It looks like o3-mini doesn't yet support PDF input, but here's what Claude opus had to say:
This paper proves the first unconditional limitations of multi-layer decoder-only transformers, which are the dominant architecture used in large language models (LLMs) today. The key takeaways are:
1. Any constant-depth L-layer decoder-only transformer requires a polynomial model dimension of at least n^(2^(-4L)) to perform sequential composition of L functions over an input of n tokens. This is an exponentially larger model size than what an (L+1)-layer transformer needs.
2. There are certain tasks, like L-step sequential function composition, that are exponentially harder for L-layer transformers compared to (L+1)-layer transformers. This proves a depth-width tradeoff.
3. The same sequential composition tasks used above can be solved by an exponentially shallower and smaller encoder-only transformer compared to decoder-only transformers. This unconditionally separates the computational power of encoders vs decoders.
4. Sequential composition tasks that are hard for L-layer transformers become exponentially easier when allowing L steps of "chain of thought" reasoning. This provides the first provable benefit of chain of thought prompting.
The results rely on a new theoretical model called the "autoregressive communication model" that abstracts the key aspects of decoder-only attention. The lower bounds are proved by analyzing the ability of this model to perform multi-step function composition.
The proofs appear technically sound, relying on information-theoretic arguments without unproven assumptions. The separation between encoders and decoders was previously only known assuming unproven complexity conjectures.
The key limitation is that the theoretical model makes some simplifications compared to practical transformers. But overall, this looks like an important foundational result that rigorously demonstrates limitations of the currently dominant LLM architecture and provides theoretical motivation for alternative approaches like encoder-decoder models, chain of thought, and deep but narrow models. The unconditional nature of the results makes them more definitive than prior work relying on complexity assumptions.
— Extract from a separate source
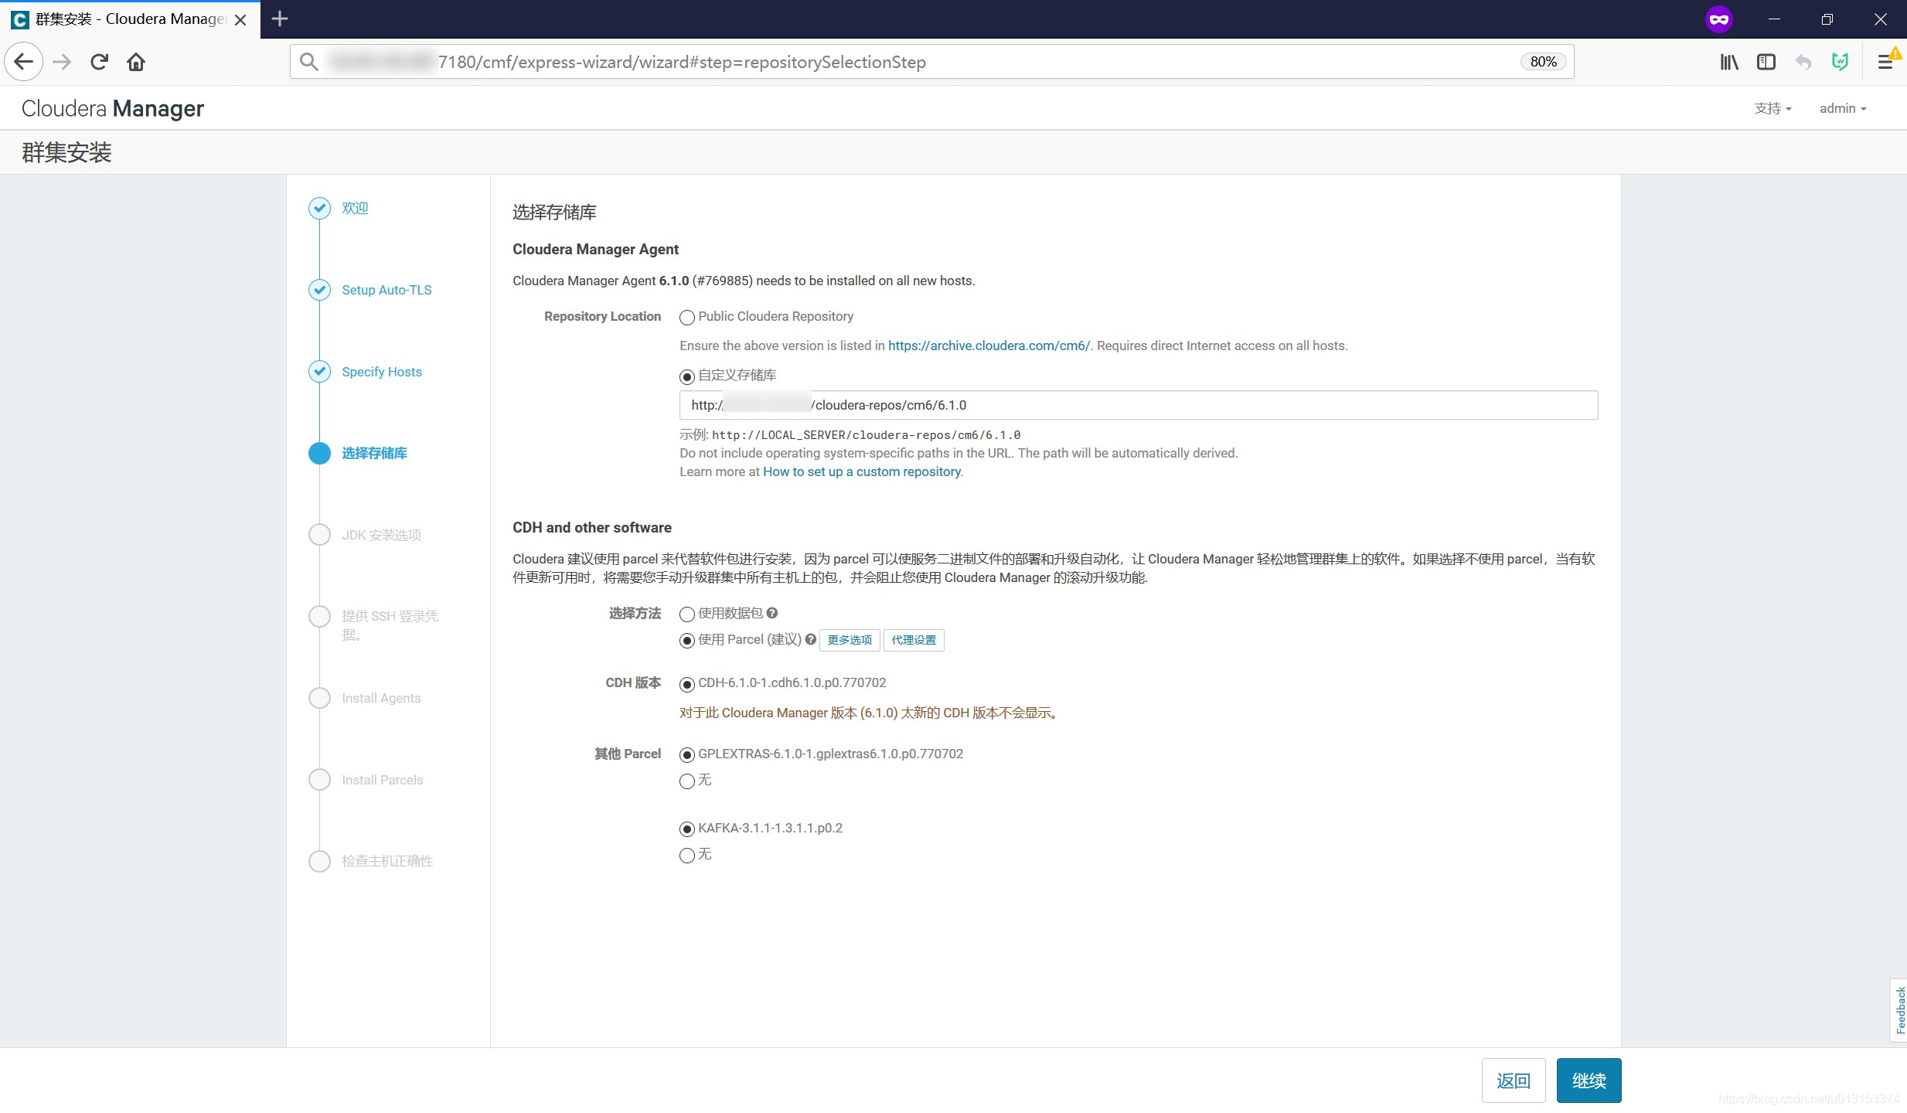This screenshot has height=1113, width=1907.
Task: Click the green shield extension icon
Action: (1840, 62)
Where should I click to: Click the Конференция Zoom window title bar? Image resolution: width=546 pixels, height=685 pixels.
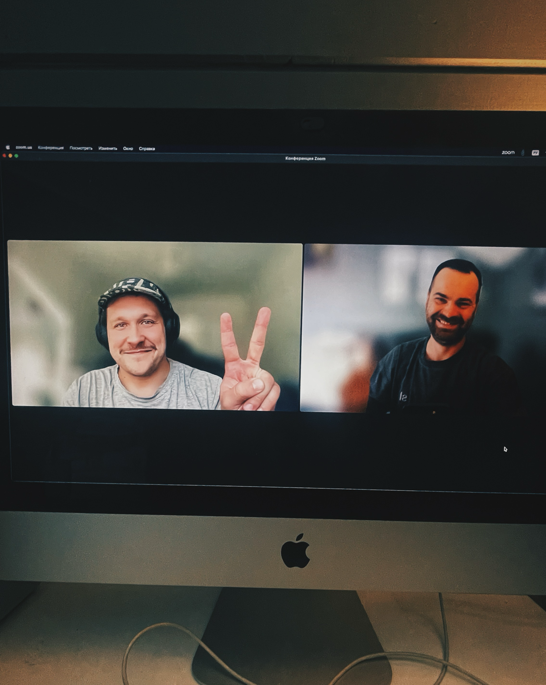pyautogui.click(x=305, y=158)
The sequential function composition problem that the paper shows to be hard for constant-depth decoder-only transformers essentially requires iteratively applying a sequence of functions, where each function takes as input the output of the previous function application.
In terms of practical everyday reasoning tasks, this could potentially capture things like:
1. Multi-step arithmetic: A task like "What is 5 plus 3, minus 2, times 4, divided by 8" requires sequentially applying the arithmetic operations. Each operation takes as input the result of the previous one.
2. Chained logical inference: Deriving a conclusion from a sequence of logical premises, where each inference step builds on the previous conclusions. For example: "If A then B. If B then C. If C then D. A is true. Therefore D is true." Reaching the final conclusion requires iteratively applying the logical rules.
3. Complex query decomposition: Answering a complex query that requires multiple steps of information retrieval and computation. Like "How many countries have a population larger than Russia's GDP per capita?" This might involve retrieving Russia's GDP, dividing by population to get per capita, then comparing each country's population to this value and counting matches.
4. Multi-hop reasoning over knowledge: Drawing inferences that require combining multiple facts from a knowledge base. E.g. "The tallest building in the city with the largest population in John's home state" would require finding John's state, its largest city, and the tallest building there, using separate knowledge lookups.
5. Sequential decision making: Planning tasks that require a sequence of decisions, where each decision depends on the state resulting from previous decisions.
The paper suggests that constant-depth transformers, the current architecture of choice for LLMs, may struggle with tasks like these that require longer chains of computation, despite their strong performance on many benchmarks. Exploring alternative architectures like deeper models or encoder-decoder structures may help address these limitations.
Of course, the actual difficulty of any given task for an LLM depends on many factors beyond just the abstract computational structure. But this result provides a valuable lens for understanding the types of everyday reasoning that may be challenging for the current paradigm and motivates further research into more compositional and reasoning-oriented architectures.